| Exercise prompt |
Leave out all pictures while you copy the lines exactly from the one with "The image size" through the last line of the listing.
*** Opening Records ***
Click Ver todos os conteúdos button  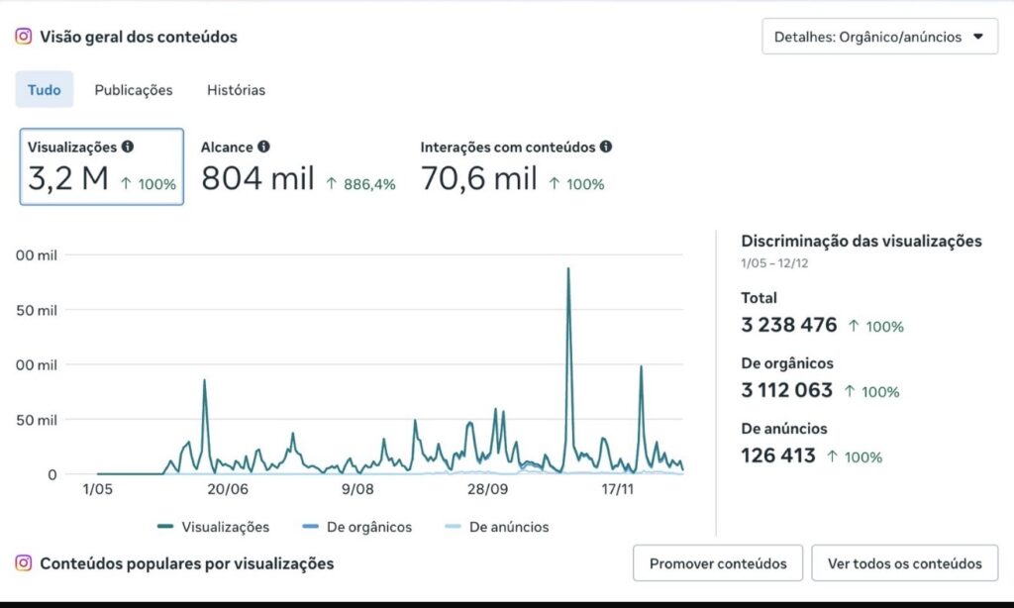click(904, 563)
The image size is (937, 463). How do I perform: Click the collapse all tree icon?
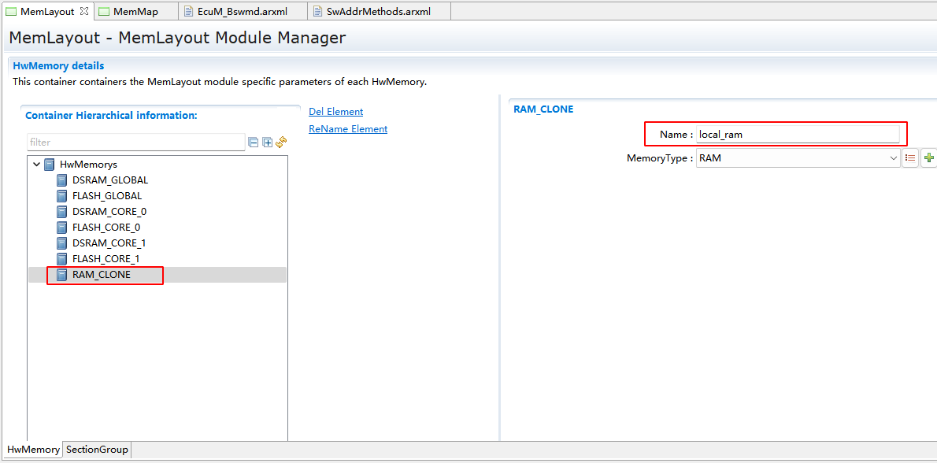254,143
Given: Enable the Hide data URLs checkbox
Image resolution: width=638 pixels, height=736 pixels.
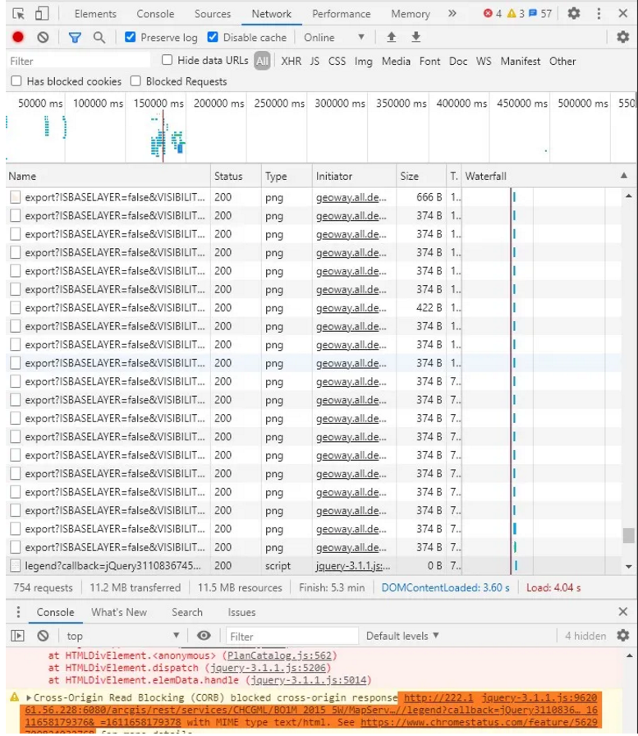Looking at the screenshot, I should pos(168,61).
*** Closing Records ***
| Written answer |
The image size is (937, 463). How do I perform: Click the collapse all tree icon?
254,143
Given: Enable the Hide data URLs checkbox
Image resolution: width=638 pixels, height=736 pixels.
Looking at the screenshot, I should pos(168,61).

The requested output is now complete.